Why Is “X” The Unknown?
The term “x” has always been the term for the unknown or hidden. This letter in our alphabet in used often in our lives such as Project X; the X-Men; the X-Files; and most commonly the variable we use in math equations. Everyone who has had the very fortunate experience of taking algebra has come across variable’s before. Occasionally when we need more than a single variable we will use different letters, but have you ever wondered why we always come to “x” first?
Why x? why not a different letter in the alphabet? So why is it that the letter “x” represents the unknown?”
The Arabian language has existed for over 1000 years and from the Arabs, we get a system they use called al’jebr. Al’jebr roughly translates to “the system for reconciling disparate parts. When this system was introduced to the English language, we took it and now understand it as “algebra”
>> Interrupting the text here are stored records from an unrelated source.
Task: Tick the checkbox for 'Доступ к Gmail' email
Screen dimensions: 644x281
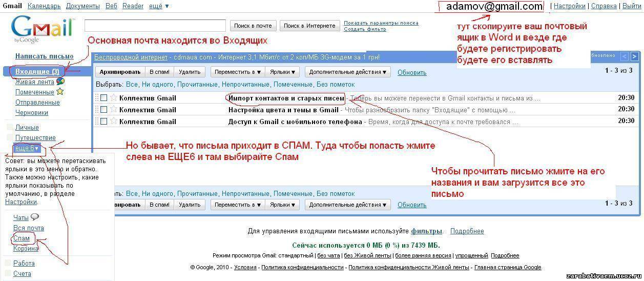Action: 104,122
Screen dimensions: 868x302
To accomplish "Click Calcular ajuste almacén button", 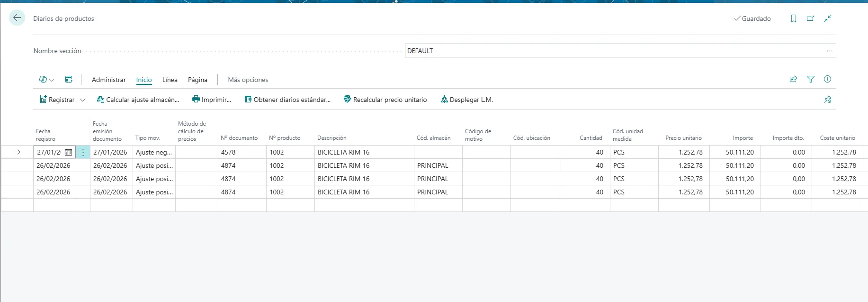I will pyautogui.click(x=138, y=100).
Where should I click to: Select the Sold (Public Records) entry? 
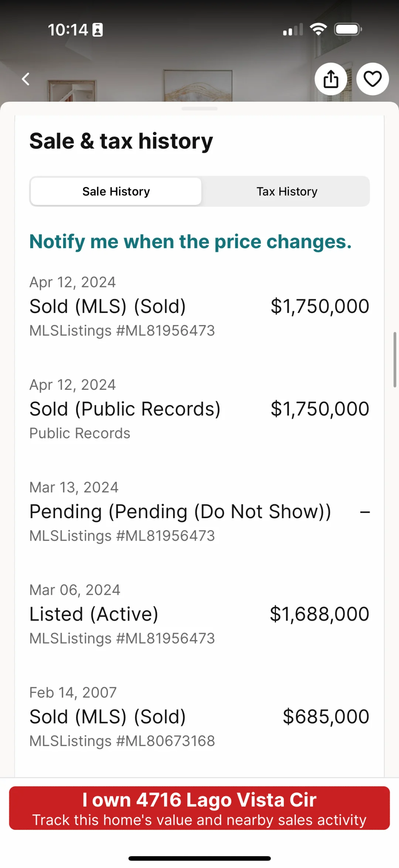200,409
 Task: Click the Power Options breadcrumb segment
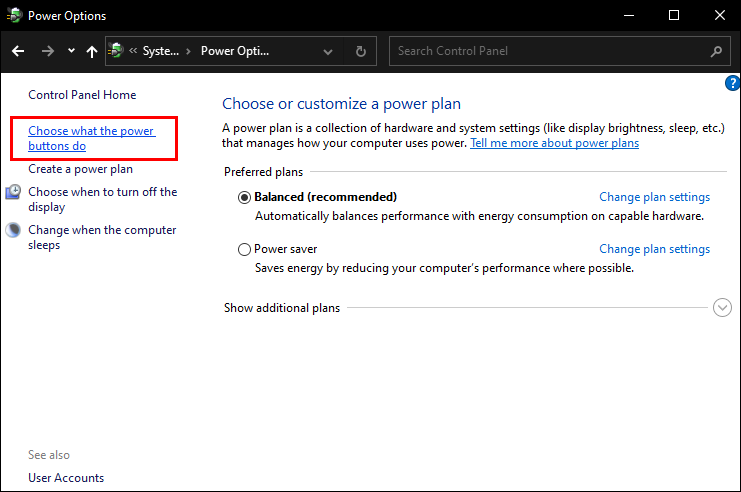pos(235,51)
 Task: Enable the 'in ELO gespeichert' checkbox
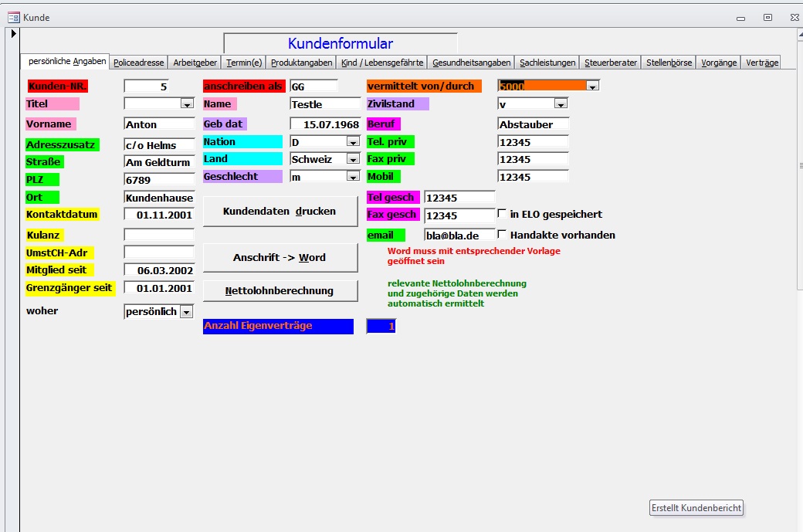coord(502,214)
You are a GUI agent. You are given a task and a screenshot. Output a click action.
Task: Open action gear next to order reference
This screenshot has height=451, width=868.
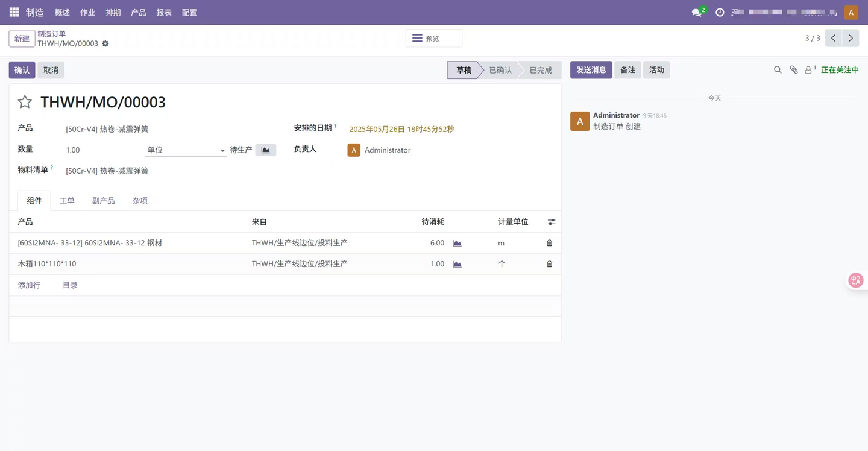(x=105, y=43)
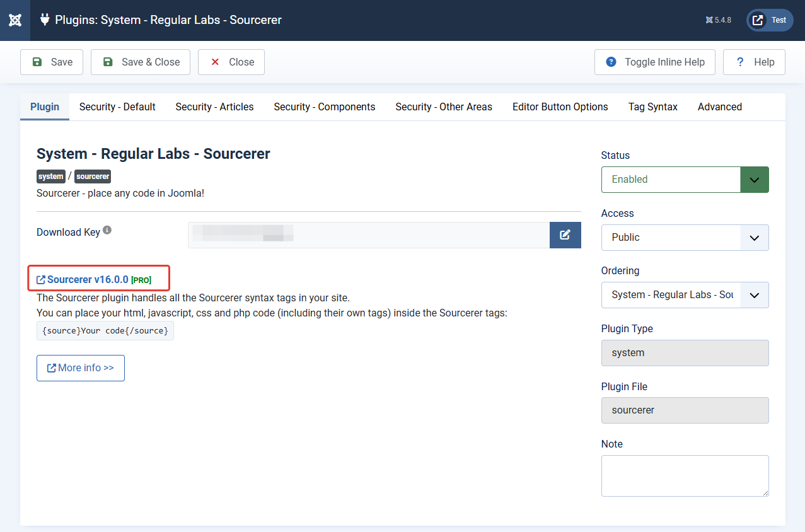Click the Download Key edit pencil icon
Screen dimensions: 805x532
click(565, 234)
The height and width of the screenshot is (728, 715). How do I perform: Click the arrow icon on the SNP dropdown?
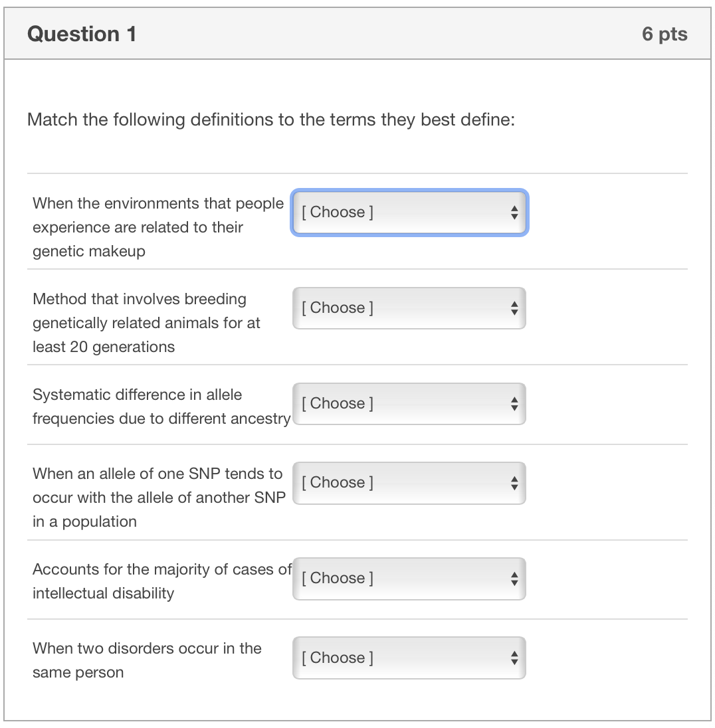(514, 483)
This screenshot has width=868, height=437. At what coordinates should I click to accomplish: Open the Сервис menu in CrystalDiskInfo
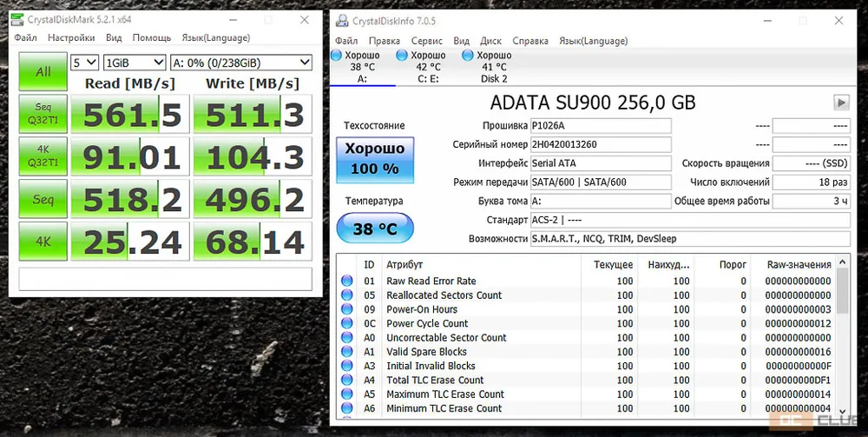pos(426,41)
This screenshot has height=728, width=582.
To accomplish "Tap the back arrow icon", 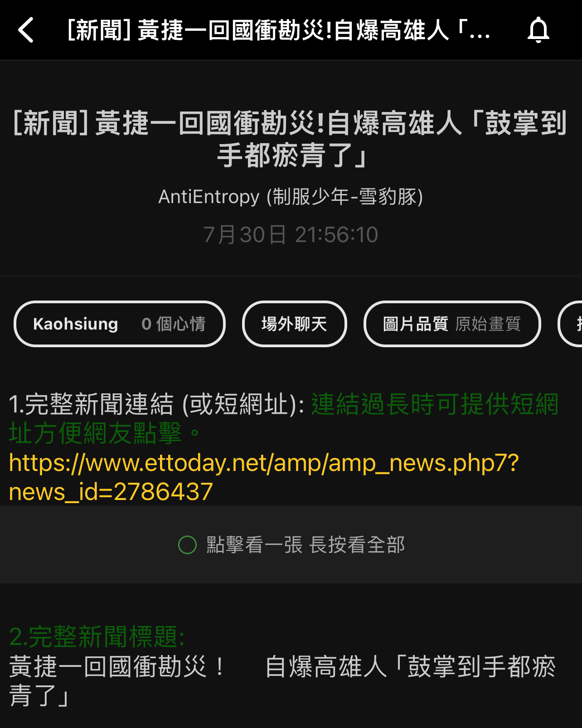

When the Arabic texts made its way to Spain in the eleventh and twelfth centuries, there was immense curiosity at interpreting the language into one the Europeans can understand. Many problems were met along the way but one of the main ones had to do with translating the mathematical terms the Arabs used to ones that fit in the Spanish pronunciation box. These sounds also usually arent represented by the characters that were accessible in the European language.
For example: this is the letter sheen: it makes a sh sound as if you were shushing someone.
It also happens to be the first letter of the word shayun: شىء. This word means something. Exactly as we use it in English meaning some unknown thing.
In the Arabic language when we want to make the word definite we add the word “al” creating al-shayun which means “the unknown thing”.
This word is used in early Arabic mathematics and needed to be translated into the Spanish language. The only problem was you couldn’t pronounce the sound “sh” in the Spanish language. Instead the medieval scholars tasked with this job took the “ck” sound from the classical Greek language in the form of the letter kai.
Some time later when algebra was translated to Latin, the Greek “Kai” was simply replaced with the Latin “x”. One Algebra had reached Latin translation, it formed the basic language in our mathematical textbooks we use nowadays.
The answer to why “x” is always known as the unknown is because you can’t pronounce “sh” in Spanish.